Pentecost + 11 - Year A
Exodus 3:1-15
We forget that Moses was a lay person. It was his father-in-law, Jethro, who was the priest. Moses knew enough to follow his curiosity rather than box it in to follow a ritual or doctrine that would discount such mystery as a bush that burned without being consumed or one hand clapping.
Even here, mystery is both something to honor, don’t come any further, and experience, take off your sandals and wiggle your toes in it.
What is mysterious is how miserable people are for no good reason. Suffering because others have power is not acceptable. Deliverance is findable in the midst of folks who will no longer be silent or fear only for themselves.

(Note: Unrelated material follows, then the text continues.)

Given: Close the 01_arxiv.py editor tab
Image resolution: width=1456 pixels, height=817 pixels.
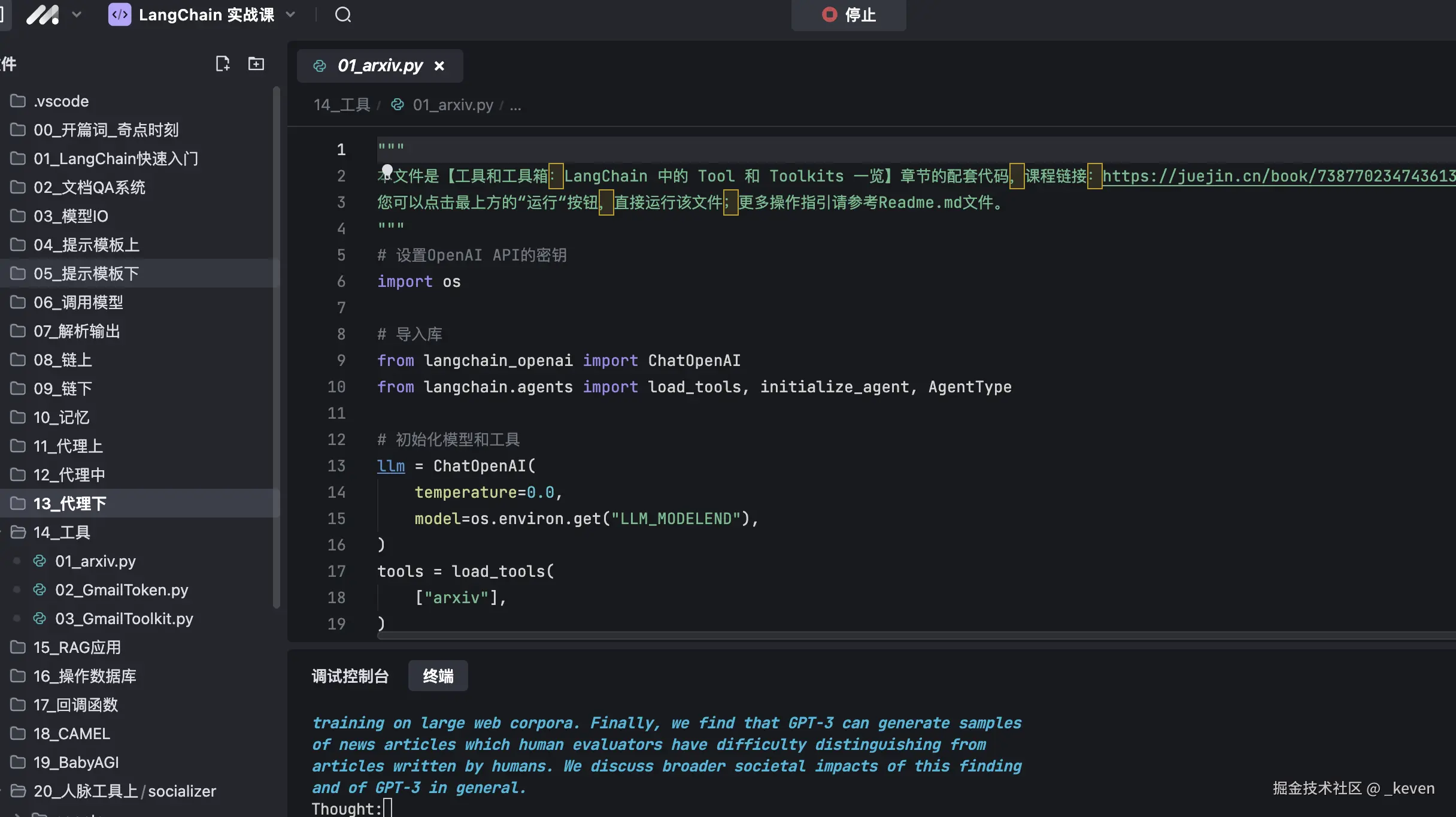Looking at the screenshot, I should 439,66.
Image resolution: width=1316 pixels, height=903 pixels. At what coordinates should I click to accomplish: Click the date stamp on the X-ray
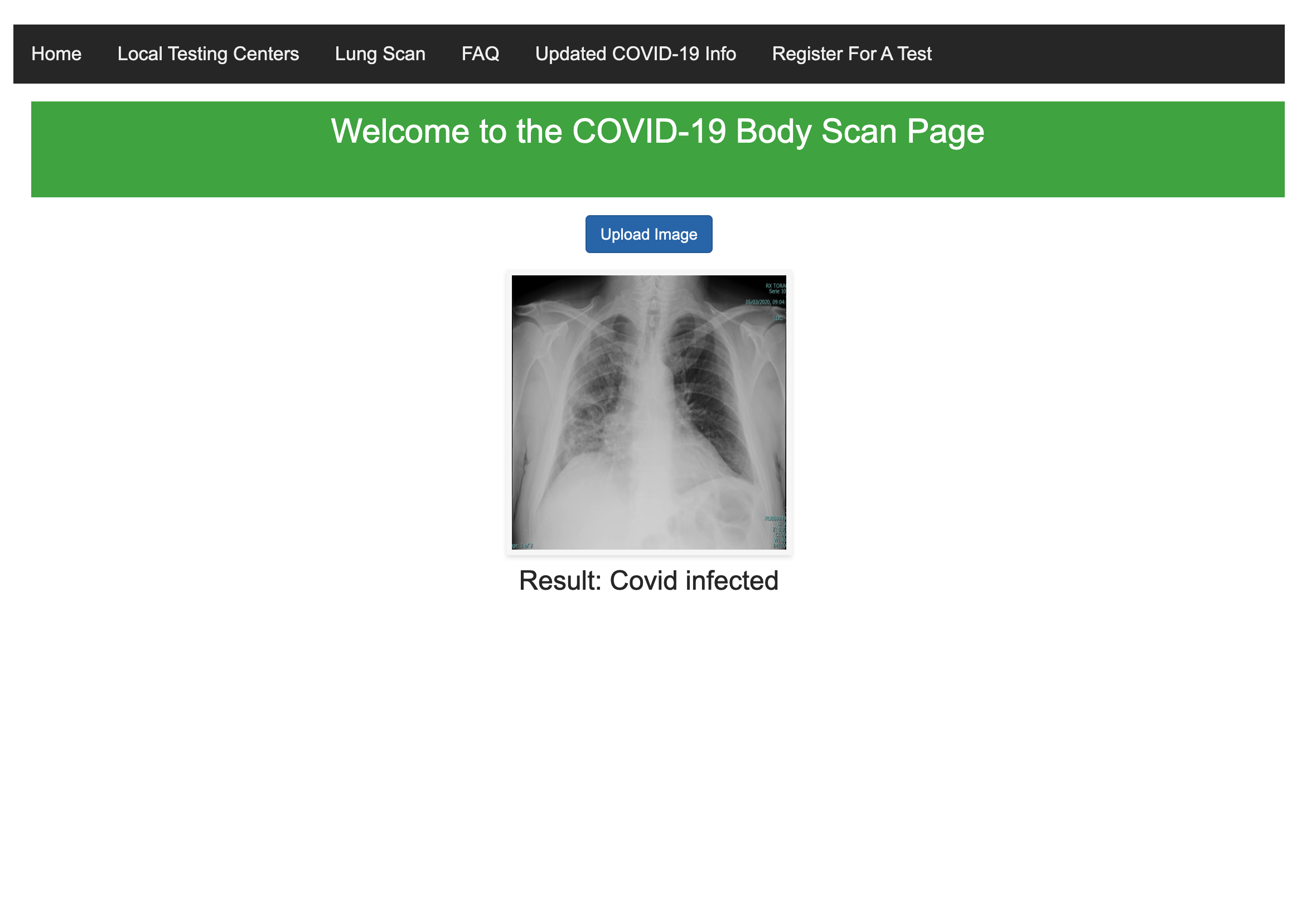pos(765,302)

Deliverance is always quite personal and risky. It is a mystery why such as Moses or you or I finally respond to the need to stand up to power, no matter what the cost. There is no explaining it, only a thankfulness when done.
It is no mystery that we would try to wriggle out from the need to decide to follow where mystery leads. One of our wriggles is get things defined sufficiently to reduce the risk. However, mystery won’t settle for our wriggling thus. A mystery based on inclusion and communal action rather than representative, personal power, never settles for denotations, but revels in connotations - who am I? I am who I was when I’m not who I am or will be. Go ahead, give in now before your head spins off.
Who will be a next Moses? No telling. All we know is that it won’t be a priest.